===== GIVEN RECORDS =====

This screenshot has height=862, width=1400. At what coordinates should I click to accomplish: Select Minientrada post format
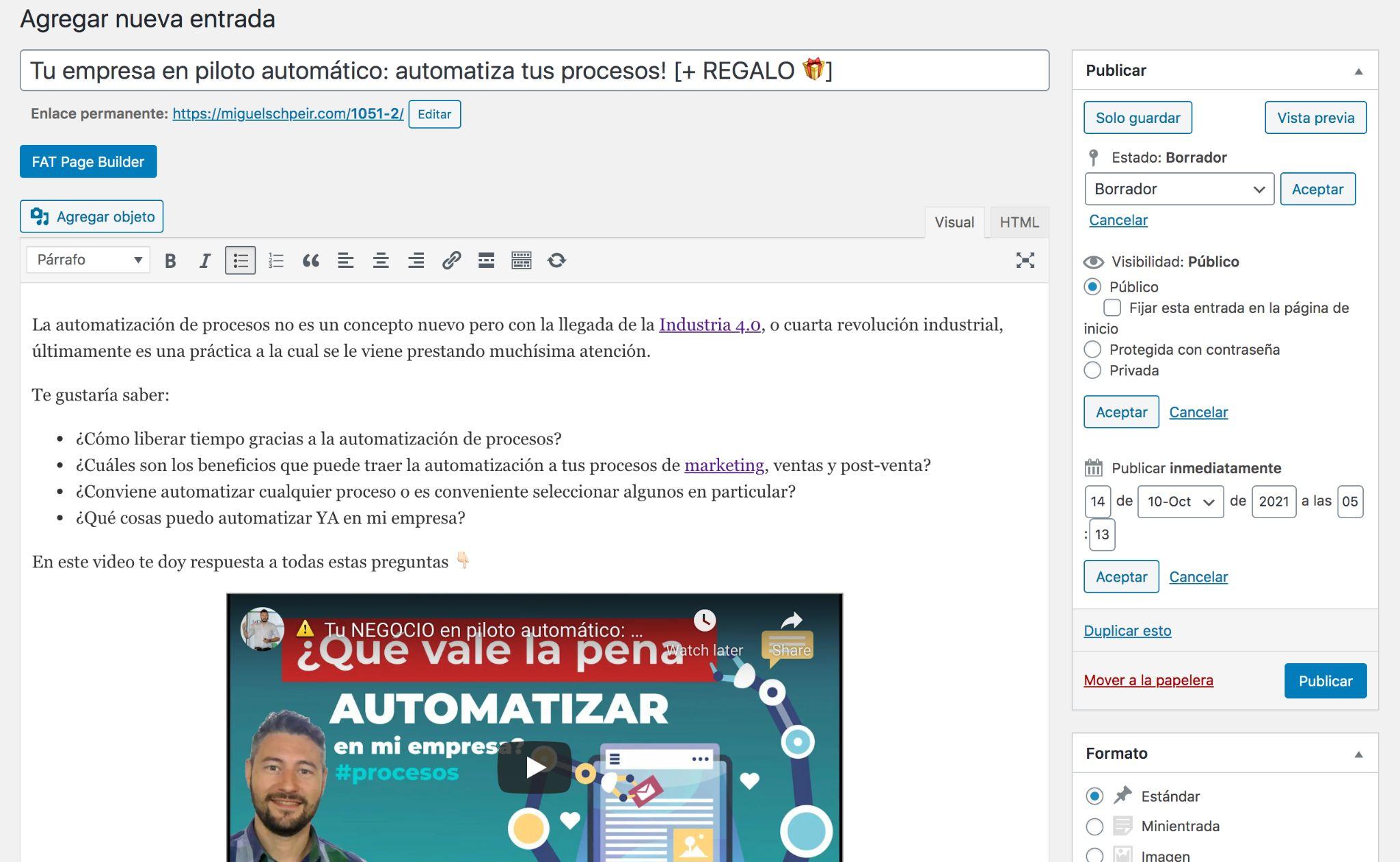coord(1094,826)
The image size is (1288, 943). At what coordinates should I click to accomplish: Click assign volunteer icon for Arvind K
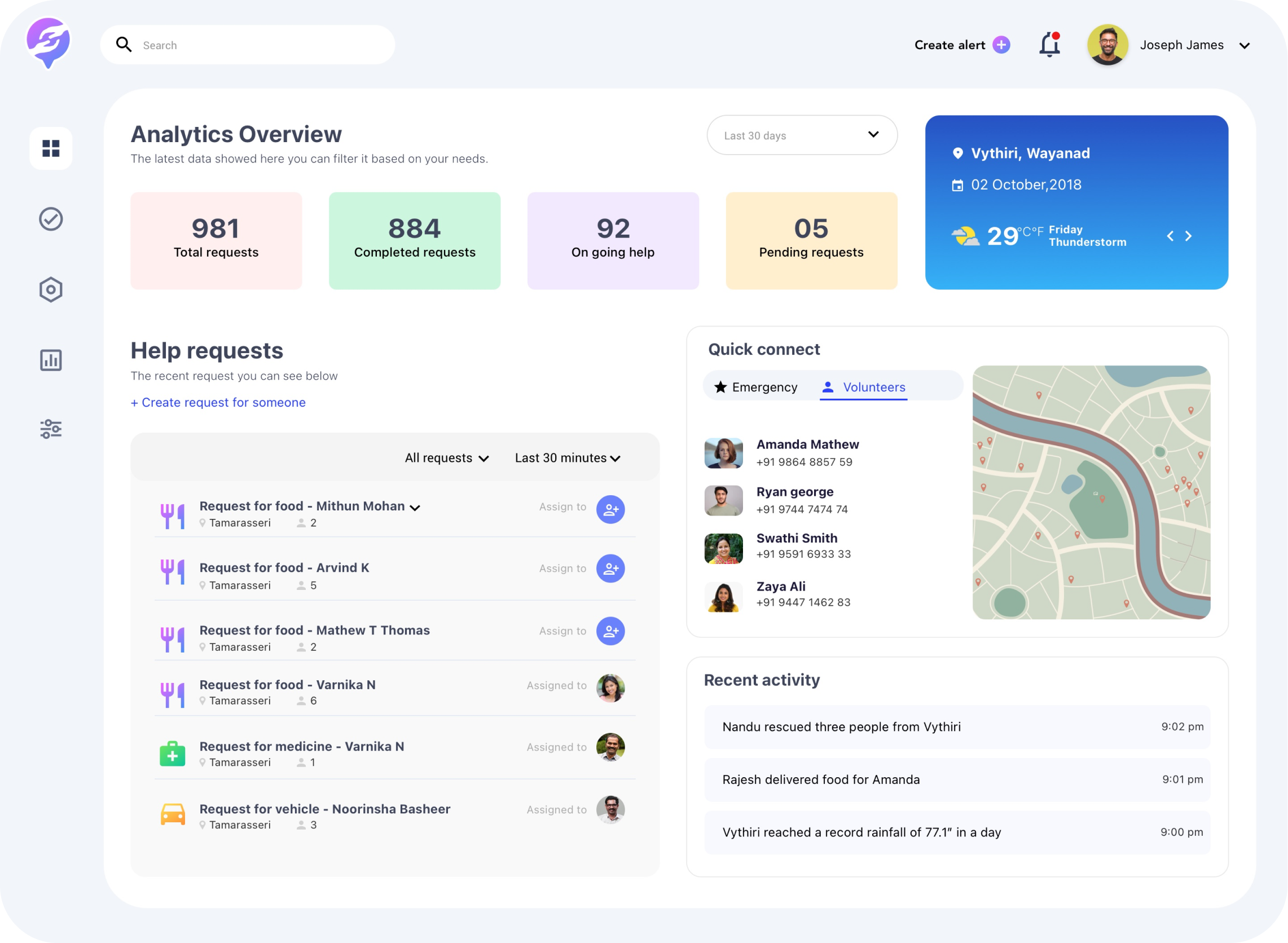point(610,569)
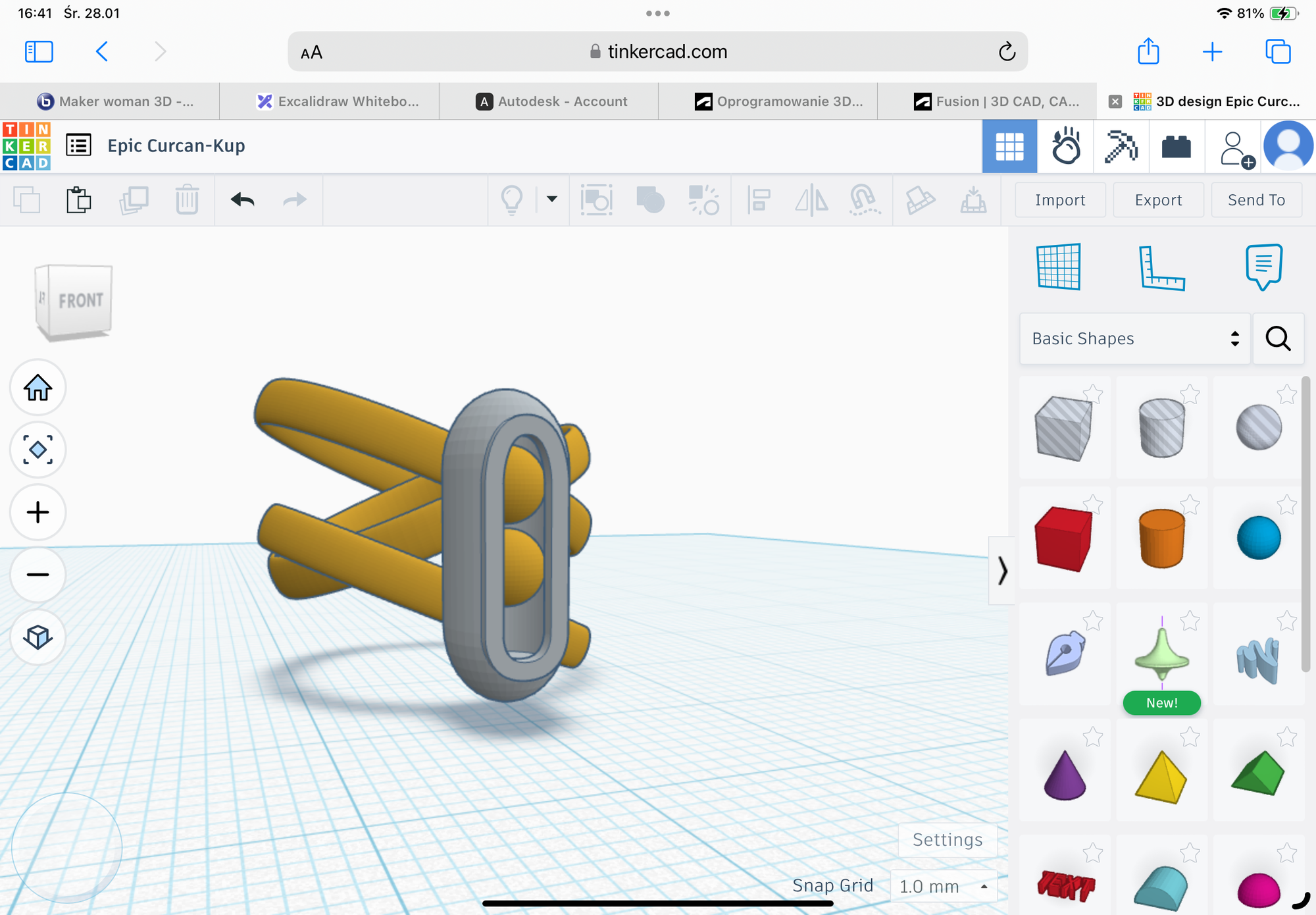The width and height of the screenshot is (1316, 915).
Task: Open the Workplane tool
Action: click(x=1058, y=267)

=====

DIRECTIONS FOR THIS TASK: Output all of the data exactly as it stands, minus any images.

RESULT:
This screenshot has height=862, width=1400. At what coordinates should I click to accomplish: Select Minientrada post format
coord(1094,826)
The image size is (1288, 943). At what coordinates should I click to accomplish: Click assign volunteer icon for Arvind K
point(610,569)
The width and height of the screenshot is (1316, 915).
Task: Open the Workplane tool
Action: click(x=1058, y=267)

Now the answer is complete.